I think that one of the more memorable recoveries and releases was that of a young Osprey. During a violent storm in the Fox Creek area in NW Alberta, a tree in which there was an Ospreys nest was blown over. There had been two chicks in the nest but only one survived. I was asked if I would drive to Fox Creek and pick the Osprey chick up and return with it to the Shelter. On return to the shelter the chick was examined and found not to have any physical damage and was just hungry. The chick was kept at the shelter for two weeks while it regained its strength .

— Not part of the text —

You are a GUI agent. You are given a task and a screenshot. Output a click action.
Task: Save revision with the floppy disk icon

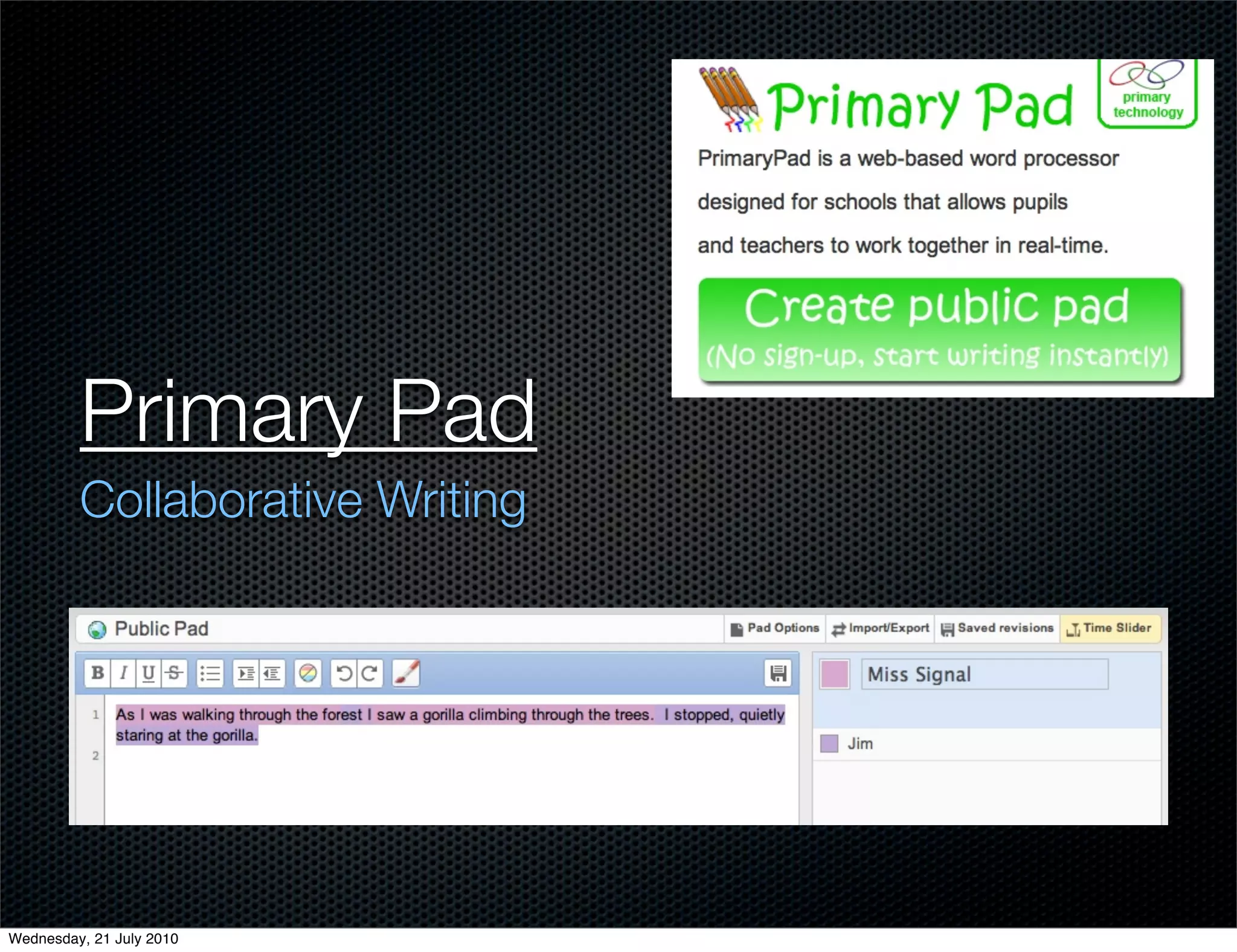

In the meantime Fish and Wildlife Officers in Fox Creek had erected a pole in the same area as the fallen tree and on top of the pole had nailed a large tire. The tire was filled with broken twigs to simulate a nest. I returned to Fox Creek with the young Osprey. With the help of a Power Company and their cherry picker, the Osprey, in the hands of a Power Company employee, was raised to the level of the nest and carefully placed in it. There was no sign of the adult Ospreys. I had to return to Edmonton but later learned that the parents of the Osprey chick did return and were in fact feeding it. It was one of the recovery, treatment and releases of a Bird of Prey that ended well.